_GIVEN ENTRIES_:

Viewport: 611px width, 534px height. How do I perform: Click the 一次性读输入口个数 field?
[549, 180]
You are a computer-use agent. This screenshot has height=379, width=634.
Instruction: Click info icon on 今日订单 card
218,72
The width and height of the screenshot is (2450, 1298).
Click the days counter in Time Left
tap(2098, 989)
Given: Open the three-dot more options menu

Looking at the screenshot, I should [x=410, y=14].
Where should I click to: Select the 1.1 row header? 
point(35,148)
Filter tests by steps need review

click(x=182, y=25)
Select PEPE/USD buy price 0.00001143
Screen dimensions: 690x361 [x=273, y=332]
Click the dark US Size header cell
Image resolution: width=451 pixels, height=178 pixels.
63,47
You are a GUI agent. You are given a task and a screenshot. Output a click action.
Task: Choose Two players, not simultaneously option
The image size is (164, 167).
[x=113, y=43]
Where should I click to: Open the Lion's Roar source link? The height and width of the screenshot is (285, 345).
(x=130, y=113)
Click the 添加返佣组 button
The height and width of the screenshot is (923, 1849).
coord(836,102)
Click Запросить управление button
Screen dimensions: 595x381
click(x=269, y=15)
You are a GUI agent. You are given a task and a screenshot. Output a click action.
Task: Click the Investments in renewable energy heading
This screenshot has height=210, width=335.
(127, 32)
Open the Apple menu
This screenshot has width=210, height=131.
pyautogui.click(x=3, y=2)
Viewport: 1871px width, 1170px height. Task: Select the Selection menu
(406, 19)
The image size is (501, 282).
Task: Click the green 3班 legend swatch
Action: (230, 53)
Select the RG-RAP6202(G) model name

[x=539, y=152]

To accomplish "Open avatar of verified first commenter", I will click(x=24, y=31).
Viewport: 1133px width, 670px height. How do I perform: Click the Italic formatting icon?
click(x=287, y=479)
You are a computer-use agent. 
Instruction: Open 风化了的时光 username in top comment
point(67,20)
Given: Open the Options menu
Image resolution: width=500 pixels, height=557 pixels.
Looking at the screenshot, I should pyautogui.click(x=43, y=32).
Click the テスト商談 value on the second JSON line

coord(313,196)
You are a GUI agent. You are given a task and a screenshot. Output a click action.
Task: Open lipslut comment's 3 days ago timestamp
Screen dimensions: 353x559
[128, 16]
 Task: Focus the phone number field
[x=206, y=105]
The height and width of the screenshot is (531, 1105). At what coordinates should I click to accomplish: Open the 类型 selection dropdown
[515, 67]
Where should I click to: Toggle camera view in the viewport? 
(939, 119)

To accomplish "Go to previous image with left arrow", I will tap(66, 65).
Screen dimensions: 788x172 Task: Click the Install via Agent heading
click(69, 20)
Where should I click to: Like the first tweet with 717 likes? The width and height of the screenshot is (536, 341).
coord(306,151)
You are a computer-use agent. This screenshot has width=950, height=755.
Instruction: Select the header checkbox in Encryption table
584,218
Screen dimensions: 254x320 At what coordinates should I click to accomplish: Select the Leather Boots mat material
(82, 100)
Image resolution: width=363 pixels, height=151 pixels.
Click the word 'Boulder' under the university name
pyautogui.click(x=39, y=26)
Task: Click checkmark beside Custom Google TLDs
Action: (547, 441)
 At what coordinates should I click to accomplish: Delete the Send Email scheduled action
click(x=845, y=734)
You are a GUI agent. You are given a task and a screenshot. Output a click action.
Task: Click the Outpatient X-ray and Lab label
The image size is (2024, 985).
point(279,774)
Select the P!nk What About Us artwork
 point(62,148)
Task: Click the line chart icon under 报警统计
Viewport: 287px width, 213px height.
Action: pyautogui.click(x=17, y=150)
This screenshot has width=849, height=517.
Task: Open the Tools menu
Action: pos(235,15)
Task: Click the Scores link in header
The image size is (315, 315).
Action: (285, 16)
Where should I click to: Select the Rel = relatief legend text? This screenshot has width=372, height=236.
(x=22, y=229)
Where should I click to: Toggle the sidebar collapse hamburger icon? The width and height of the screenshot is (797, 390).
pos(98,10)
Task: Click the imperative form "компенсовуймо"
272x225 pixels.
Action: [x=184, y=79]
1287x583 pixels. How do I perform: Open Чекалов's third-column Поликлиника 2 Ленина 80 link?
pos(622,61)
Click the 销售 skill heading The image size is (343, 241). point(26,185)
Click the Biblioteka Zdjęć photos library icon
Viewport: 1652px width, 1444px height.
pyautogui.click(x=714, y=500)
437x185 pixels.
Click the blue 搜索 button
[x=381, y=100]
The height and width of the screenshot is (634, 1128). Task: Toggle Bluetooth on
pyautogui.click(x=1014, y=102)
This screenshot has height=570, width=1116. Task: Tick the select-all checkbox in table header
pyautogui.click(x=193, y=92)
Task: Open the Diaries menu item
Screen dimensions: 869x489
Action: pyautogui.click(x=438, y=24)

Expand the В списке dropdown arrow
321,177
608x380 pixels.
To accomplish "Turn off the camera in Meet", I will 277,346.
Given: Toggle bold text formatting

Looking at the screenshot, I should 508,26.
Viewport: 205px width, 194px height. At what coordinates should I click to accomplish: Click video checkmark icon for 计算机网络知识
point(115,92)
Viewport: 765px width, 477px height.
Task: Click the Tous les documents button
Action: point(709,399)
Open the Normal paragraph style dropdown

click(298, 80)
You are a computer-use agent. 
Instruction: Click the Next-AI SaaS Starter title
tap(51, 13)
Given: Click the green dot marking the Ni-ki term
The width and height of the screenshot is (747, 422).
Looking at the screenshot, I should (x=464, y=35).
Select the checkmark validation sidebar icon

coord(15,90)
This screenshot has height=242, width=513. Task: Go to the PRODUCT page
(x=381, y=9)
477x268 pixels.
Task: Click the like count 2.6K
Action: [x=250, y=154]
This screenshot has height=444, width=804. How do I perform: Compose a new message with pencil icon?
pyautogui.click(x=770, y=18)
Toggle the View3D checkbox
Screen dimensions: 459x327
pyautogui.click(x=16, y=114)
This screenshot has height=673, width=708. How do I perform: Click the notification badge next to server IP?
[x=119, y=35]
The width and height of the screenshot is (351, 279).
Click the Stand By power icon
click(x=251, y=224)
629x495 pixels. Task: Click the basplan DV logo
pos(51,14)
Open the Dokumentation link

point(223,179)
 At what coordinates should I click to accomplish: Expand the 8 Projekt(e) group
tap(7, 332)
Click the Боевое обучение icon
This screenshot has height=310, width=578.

_TASK ITEM_:
Look above for the line with "Click Запросить управление button"; retype exactly that line, every line after it up to the line with "Task: Click the Investments", and that line too, nothing else.

_RESPONSE TO THIS TASK_:
Click Запросить управление button
Screen dimensions: 595x381
click(x=269, y=15)
You are a GUI agent. You are given a task and a screenshot. Output a click action.
Task: Click the Investments in renewable energy heading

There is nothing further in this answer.